Pernah ke tanah abang? Saya pernah. Kalau tidak salah di
pinggiran luar blok F ada sederet pedagang beberapa macam jenis makanan. Kebetulan waktu itu saya sangat kelaparan dan ingin
makan makanan yang pas. Sudah lama di Suabaya dan peluang ke
Jakarta hanya ketika liburan, saya rasa beli makanan yang khas Jakarta tidak ada salahnya. Saya pilih
soto Betawi sebagai pemadam kelaparan saya siang itu. Ditengah menikmati suapan
soto Betawi tersebut, pedagang soto yang saya beli itu berbincang dengan pedagang
nasi padang di sebelahnya. Saya sedikit tersedak mendengar pembicaraan mereka. Memang,
saya tidak tahu apa yang mereka bicarakan, sama sekali tidak tahu. Yang saya
kagetkan adalah logat yang mereka pake adalah Madura. Saya tahu logat tersebut
karena ada kawan saya yang orang Madura. Ini Jakarta loh ya, Jakarta apa segitu
kekurangan orang Betawi kah sampai penjual soto betawi harus orang Madura. Pedagang
nasi padang di sebelahnya juga, tidak jauh ada pedagang mie ayam Jakarta yang
diajak berbicara dengan logat yang sama.
Yang membuat saya berfikir saat itu adalah kenapa mereka
tidak mengharumkan nama kota mereka sendiri, ketimbang menjual nama kota yang
menjadi tempat mereka menumpang. Soto Madura bahkan tidak kalah enak dengan
soto Betawi. Nasi Madura pula menikmati kenikmatan yang sama dengan Nasi
Padang.
Tidak hanya di Jakarta, saya kerap menemui beberapa daerah
yang terdapat sekumpulan orang Madura. Menetap
disana dan berpenghasilan dengan jumlah yang lumayan.
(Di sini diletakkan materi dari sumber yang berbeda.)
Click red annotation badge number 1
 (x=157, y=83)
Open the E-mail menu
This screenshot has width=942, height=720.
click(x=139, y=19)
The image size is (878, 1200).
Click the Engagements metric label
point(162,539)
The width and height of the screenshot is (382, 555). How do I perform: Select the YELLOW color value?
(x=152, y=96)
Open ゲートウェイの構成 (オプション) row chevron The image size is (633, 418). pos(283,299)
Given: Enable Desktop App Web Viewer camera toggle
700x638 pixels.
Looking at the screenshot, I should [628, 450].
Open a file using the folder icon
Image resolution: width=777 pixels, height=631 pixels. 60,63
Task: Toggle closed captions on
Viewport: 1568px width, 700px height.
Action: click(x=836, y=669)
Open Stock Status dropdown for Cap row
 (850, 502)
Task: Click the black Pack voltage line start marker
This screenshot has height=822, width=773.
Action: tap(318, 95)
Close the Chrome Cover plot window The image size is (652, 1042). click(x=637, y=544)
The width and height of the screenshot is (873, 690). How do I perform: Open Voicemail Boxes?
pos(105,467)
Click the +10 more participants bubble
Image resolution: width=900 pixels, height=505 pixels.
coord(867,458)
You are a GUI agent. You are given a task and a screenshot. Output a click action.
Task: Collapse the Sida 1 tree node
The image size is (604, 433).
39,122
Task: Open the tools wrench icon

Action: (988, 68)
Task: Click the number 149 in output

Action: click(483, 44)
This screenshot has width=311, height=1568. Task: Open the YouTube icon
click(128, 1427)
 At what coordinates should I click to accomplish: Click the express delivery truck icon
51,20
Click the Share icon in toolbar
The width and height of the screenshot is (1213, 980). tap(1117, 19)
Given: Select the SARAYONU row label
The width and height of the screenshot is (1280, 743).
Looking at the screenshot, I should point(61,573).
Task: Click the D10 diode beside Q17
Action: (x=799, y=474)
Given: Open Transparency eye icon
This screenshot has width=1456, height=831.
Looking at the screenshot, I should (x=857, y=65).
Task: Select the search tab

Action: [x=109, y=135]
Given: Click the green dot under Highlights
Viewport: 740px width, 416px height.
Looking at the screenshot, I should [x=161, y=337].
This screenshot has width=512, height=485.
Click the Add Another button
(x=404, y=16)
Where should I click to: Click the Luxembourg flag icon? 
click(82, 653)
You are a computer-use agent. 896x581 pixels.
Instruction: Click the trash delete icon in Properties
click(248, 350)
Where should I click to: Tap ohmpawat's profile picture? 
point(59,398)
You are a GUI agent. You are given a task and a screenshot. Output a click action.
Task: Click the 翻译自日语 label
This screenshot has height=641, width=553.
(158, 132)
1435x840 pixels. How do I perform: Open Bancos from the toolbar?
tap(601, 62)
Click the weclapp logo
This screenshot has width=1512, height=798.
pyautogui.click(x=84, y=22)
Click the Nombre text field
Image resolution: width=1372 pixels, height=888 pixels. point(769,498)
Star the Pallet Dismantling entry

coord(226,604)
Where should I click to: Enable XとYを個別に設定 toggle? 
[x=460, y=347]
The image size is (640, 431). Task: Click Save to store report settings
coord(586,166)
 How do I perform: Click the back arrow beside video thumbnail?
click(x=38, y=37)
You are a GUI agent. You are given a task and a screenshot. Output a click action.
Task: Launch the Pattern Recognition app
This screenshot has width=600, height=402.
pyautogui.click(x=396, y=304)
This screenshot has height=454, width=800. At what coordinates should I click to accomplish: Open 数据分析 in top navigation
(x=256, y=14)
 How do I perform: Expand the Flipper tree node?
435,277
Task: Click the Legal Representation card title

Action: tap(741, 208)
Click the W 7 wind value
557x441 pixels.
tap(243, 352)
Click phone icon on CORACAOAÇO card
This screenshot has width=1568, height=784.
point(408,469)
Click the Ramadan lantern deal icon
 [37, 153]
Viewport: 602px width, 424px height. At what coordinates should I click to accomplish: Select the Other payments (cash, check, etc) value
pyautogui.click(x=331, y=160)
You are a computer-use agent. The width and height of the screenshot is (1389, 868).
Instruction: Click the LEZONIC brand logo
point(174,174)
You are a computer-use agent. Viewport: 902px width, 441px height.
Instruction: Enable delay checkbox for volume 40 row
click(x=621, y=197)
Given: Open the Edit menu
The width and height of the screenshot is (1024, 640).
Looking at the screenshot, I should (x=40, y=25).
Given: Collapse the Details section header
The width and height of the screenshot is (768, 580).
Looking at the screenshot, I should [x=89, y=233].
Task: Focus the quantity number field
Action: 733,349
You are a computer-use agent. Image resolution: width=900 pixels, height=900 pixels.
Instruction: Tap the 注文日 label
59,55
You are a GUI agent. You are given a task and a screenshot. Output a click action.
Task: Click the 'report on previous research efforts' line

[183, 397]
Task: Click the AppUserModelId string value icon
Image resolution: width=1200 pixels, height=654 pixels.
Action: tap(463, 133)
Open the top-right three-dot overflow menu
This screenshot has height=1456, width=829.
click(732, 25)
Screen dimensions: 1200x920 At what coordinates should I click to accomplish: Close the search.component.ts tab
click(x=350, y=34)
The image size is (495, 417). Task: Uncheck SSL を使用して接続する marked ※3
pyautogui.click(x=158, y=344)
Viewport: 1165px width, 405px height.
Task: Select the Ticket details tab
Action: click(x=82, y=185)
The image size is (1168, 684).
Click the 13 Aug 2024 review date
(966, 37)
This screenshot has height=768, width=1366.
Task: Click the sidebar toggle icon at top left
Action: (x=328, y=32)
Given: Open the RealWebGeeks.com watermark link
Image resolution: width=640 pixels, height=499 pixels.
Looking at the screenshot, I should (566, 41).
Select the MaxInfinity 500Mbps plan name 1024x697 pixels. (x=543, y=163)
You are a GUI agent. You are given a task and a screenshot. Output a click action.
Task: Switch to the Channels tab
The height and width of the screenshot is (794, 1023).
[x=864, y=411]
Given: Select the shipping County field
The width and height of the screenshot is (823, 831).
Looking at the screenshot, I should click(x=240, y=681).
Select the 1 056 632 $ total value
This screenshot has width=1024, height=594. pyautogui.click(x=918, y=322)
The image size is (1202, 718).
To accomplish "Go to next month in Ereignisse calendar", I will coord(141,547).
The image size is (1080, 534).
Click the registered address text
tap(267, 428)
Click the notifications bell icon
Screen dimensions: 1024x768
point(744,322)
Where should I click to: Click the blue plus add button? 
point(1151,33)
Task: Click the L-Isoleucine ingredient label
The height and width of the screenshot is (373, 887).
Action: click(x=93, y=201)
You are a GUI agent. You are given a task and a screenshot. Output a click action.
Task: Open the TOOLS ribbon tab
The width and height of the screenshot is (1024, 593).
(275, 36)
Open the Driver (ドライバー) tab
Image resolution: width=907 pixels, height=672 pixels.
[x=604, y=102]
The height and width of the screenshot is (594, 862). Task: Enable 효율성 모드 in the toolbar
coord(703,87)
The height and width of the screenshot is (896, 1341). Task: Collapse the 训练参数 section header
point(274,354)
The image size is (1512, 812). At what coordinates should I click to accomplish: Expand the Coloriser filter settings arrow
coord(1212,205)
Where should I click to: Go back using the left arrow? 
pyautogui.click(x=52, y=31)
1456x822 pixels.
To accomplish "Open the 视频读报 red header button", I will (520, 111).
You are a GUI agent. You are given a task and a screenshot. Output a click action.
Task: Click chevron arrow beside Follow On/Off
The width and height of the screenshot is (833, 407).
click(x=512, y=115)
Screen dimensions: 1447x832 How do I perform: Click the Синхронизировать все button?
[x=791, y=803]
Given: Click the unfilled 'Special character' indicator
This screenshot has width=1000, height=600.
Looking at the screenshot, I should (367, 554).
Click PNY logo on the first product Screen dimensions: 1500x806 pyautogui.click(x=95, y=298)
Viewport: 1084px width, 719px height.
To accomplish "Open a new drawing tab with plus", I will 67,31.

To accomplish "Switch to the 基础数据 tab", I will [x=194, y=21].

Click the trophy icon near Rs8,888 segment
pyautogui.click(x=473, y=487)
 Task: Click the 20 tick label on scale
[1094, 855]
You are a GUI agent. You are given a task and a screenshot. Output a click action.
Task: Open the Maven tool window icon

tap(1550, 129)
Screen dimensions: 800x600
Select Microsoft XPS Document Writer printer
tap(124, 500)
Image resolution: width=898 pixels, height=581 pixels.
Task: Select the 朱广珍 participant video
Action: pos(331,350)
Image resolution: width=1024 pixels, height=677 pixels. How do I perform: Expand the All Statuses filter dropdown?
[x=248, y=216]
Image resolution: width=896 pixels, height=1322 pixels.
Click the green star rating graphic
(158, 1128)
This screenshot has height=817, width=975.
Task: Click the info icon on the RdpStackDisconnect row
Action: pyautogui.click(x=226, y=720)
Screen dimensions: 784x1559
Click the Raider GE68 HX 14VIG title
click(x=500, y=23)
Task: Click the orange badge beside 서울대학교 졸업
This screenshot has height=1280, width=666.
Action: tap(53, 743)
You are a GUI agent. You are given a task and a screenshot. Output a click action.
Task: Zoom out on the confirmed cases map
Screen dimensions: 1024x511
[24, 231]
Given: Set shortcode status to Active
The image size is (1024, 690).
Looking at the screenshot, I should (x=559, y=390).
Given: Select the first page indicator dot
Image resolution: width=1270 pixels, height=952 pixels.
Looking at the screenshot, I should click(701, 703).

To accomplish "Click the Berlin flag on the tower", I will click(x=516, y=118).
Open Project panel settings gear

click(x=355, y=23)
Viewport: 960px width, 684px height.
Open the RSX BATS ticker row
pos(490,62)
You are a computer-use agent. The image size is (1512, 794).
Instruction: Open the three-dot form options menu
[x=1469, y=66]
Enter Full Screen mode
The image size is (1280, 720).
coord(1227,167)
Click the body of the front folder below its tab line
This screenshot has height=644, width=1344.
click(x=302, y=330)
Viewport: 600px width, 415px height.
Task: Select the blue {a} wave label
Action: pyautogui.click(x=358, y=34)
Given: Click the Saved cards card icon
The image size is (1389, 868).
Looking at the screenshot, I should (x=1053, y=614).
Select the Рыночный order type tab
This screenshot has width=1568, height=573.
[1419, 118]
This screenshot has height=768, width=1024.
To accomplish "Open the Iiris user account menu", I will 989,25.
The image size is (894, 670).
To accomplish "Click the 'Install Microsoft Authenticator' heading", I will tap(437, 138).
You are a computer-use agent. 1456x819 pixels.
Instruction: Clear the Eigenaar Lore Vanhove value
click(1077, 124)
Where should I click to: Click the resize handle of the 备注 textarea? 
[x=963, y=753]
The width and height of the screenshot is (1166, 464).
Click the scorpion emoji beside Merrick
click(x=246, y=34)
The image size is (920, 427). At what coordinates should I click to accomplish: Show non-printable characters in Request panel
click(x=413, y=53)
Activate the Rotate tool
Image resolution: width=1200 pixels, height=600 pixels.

Obrolan ditengah gerimis itu saya lanjutkan ketika menyantap makan malam di salah satu warung pelabuhan. Saat itu saya bertanya pada kawan lain mengenai apa yang saya fikirkan. Dia menjawab hal yang hampir serupa dengan sahabat saya ini. “Gila ya Madura tuh ternyata gede buanget, tapi yang gue liat selama perjalanan kosong di beberapa lahan. Artinya rumah disini masih sedikit dibanding lahan-lahan kosong seperti hutan, sawah atau tambak. Kenapa mereka gak bangkitin kota mereka sendiri dan malah hijrah ke kota lain”
Kami memang belum melakukan penelitian tentang apa yang kami
dapatkan melihat pulau diatas timur Jawa ini. Tapi setidaknya obrolan saya itu
membuahkan semangat dalam diri saya. Bahwa hidup bukan tentang berpangku pada
tempat kelahiran. Terkadang kita butuh hijrah ke kota lain untuk mendapat apa
yang kita citakan. Sama seperti Madura, yang merasa bahwa kotanya tidak akan
membuat kemajuan. Bukan berarti hanya diam dan meratap pada nasib hidup. Setidaknya
kita harus menentukan pilihan untuk keluar, hingga mendapatkan apa yang kita
inginkan dan lalu tidak lupa untuk pulang.